- TASK -
The expected output is each line in the data below that includes the string "book".

[Data excerpts]
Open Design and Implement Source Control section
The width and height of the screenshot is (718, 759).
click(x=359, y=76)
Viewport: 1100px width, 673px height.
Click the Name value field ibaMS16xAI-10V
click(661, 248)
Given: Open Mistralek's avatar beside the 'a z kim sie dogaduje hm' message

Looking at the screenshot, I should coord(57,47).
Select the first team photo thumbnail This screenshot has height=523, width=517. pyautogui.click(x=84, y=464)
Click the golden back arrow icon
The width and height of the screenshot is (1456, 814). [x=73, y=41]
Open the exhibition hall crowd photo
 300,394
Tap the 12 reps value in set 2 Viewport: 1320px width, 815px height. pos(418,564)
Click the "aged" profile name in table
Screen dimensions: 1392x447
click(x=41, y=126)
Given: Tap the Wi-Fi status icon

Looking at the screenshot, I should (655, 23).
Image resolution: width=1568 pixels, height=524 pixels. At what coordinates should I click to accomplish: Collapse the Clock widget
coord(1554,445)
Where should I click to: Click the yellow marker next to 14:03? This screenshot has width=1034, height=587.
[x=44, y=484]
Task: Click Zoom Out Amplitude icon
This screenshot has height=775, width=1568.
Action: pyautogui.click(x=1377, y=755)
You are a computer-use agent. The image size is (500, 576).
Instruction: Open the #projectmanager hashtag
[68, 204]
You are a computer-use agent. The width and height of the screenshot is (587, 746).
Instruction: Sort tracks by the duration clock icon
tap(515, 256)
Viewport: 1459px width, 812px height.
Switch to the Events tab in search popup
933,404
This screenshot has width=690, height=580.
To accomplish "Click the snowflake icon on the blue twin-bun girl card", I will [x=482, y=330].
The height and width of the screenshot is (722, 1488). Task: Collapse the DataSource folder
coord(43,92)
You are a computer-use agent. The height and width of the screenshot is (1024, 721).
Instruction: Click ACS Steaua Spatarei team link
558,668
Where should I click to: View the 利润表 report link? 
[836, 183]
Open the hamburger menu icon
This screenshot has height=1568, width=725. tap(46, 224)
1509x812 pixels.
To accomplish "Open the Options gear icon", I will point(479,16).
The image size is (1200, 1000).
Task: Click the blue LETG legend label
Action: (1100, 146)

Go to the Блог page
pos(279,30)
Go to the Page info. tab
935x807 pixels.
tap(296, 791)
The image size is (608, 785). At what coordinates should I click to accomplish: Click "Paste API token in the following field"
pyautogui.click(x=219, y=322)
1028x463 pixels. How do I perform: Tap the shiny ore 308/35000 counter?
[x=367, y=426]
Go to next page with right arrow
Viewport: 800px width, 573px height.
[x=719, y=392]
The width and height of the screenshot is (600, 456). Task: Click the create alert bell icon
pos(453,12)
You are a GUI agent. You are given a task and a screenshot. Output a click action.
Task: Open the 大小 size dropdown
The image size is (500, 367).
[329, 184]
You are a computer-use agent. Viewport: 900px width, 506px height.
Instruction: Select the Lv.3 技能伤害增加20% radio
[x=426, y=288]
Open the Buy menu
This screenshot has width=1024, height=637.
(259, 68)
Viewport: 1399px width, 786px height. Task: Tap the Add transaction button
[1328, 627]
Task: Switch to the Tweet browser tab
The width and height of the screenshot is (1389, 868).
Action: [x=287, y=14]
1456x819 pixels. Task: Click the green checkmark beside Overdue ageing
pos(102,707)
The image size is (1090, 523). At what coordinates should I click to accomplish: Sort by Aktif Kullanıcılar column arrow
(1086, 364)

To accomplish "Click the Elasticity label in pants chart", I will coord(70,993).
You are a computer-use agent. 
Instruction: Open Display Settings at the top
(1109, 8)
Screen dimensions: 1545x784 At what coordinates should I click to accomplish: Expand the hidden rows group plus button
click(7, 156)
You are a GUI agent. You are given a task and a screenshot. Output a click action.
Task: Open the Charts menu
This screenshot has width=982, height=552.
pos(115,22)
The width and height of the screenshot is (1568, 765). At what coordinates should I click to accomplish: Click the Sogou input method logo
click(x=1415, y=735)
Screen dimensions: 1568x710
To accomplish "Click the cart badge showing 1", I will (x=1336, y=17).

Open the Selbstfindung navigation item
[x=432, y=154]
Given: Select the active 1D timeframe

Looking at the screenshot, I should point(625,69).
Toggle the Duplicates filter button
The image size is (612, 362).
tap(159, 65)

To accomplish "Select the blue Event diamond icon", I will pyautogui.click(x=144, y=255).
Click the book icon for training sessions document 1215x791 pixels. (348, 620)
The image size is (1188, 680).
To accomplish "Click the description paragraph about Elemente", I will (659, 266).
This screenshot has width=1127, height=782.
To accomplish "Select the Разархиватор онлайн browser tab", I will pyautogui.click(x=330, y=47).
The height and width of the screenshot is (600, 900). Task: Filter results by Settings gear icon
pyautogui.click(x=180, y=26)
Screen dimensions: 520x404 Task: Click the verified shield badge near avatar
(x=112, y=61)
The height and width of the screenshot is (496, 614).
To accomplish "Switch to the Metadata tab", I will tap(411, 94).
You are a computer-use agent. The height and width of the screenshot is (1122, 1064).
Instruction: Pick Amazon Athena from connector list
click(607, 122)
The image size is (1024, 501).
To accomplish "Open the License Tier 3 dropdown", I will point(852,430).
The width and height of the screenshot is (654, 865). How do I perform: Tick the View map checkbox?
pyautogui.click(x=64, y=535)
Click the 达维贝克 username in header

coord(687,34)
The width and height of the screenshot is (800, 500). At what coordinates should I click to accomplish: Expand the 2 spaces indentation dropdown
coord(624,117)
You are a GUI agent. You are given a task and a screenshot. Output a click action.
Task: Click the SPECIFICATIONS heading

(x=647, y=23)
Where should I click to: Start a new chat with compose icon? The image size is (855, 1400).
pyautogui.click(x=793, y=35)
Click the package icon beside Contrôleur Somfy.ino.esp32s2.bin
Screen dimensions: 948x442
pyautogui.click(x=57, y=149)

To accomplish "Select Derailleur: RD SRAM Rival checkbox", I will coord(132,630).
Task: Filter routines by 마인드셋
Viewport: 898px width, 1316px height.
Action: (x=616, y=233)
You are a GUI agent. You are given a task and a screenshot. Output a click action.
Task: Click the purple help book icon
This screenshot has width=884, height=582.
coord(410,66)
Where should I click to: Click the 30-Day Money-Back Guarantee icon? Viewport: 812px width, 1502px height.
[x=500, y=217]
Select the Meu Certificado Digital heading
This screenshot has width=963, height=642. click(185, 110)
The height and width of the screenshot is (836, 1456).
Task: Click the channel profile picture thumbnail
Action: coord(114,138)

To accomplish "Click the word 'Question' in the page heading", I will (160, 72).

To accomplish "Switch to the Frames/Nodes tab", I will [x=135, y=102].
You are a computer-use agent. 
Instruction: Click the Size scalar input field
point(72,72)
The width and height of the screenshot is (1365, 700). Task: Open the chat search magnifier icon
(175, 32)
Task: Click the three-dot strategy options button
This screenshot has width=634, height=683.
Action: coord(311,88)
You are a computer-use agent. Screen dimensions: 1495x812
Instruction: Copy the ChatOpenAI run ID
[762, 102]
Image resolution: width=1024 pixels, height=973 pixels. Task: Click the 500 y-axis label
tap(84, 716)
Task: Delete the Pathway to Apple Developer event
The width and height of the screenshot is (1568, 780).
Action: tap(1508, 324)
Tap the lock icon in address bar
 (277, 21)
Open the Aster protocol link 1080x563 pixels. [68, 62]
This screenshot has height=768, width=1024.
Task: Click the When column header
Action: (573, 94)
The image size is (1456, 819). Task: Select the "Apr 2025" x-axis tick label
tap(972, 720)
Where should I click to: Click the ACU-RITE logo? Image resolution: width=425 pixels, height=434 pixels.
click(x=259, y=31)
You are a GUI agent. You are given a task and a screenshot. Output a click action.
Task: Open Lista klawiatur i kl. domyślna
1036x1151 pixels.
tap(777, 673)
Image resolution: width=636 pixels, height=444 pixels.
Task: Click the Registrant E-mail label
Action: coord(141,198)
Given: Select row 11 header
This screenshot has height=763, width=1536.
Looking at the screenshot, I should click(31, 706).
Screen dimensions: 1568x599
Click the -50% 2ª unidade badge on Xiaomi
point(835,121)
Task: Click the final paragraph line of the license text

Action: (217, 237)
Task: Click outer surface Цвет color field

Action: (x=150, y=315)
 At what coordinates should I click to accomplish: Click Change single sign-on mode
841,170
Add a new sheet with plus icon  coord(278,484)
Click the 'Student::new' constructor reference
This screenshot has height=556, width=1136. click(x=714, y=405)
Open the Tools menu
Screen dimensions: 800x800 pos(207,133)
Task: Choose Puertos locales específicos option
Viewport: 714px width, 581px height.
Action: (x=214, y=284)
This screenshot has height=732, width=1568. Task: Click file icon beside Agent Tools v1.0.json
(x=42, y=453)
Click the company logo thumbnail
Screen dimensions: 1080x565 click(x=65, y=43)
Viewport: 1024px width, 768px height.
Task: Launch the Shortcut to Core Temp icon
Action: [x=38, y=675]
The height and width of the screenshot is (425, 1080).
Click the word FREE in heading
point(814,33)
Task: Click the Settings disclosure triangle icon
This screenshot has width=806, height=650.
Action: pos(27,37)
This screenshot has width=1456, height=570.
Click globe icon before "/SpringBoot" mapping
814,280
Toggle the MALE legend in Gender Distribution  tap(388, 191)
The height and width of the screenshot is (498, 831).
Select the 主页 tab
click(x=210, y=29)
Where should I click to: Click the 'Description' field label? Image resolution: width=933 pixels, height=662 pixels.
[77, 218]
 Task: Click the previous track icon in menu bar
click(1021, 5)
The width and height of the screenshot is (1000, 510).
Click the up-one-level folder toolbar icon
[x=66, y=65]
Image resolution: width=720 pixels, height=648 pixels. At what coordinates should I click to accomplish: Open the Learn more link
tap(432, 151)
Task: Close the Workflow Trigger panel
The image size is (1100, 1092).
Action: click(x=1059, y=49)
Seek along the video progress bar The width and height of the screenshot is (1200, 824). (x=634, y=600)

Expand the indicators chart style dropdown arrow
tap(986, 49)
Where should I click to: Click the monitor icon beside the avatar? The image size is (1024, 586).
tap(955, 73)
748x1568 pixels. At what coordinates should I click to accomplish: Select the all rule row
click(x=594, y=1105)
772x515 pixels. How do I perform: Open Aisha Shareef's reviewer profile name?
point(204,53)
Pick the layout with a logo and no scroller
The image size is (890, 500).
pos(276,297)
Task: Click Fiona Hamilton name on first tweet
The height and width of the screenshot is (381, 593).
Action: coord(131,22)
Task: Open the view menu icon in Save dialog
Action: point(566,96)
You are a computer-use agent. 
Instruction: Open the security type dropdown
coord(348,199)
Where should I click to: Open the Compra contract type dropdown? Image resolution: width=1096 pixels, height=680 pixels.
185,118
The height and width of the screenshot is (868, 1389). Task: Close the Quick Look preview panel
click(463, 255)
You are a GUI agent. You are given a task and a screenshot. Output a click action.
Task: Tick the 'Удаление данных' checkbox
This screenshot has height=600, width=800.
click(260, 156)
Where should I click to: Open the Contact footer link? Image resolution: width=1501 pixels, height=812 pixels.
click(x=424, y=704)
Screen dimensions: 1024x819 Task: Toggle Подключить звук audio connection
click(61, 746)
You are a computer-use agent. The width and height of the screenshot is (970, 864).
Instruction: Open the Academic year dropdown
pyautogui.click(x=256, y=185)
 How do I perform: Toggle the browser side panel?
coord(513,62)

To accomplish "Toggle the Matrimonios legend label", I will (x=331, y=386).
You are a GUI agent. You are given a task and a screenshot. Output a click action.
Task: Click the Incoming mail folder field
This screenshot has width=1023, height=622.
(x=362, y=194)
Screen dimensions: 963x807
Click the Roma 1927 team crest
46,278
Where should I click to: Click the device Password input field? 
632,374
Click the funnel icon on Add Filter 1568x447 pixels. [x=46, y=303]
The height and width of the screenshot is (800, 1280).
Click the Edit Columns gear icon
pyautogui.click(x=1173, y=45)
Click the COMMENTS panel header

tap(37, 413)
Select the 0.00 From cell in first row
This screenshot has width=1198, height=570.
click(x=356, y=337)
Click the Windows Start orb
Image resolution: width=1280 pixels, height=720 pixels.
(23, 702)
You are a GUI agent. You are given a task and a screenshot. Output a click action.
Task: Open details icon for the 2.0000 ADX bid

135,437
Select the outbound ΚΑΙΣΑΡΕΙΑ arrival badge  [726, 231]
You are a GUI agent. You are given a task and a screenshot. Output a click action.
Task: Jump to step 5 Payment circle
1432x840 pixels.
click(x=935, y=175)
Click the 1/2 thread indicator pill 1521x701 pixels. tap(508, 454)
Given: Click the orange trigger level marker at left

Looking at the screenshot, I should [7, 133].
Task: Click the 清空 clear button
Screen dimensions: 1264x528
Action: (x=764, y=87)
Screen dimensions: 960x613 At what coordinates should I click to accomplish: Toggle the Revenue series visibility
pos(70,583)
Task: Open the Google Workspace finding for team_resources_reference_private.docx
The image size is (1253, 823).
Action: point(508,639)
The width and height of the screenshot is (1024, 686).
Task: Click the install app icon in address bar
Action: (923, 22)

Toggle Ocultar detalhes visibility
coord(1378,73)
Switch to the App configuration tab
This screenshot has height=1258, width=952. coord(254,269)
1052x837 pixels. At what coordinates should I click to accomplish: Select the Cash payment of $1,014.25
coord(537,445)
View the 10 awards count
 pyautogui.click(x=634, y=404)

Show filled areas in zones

- SOLUTION FOR THIS PROBLEM -
Click the book icon for training sessions document 1215x791 pixels. (348, 620)
Task: Click the purple help book icon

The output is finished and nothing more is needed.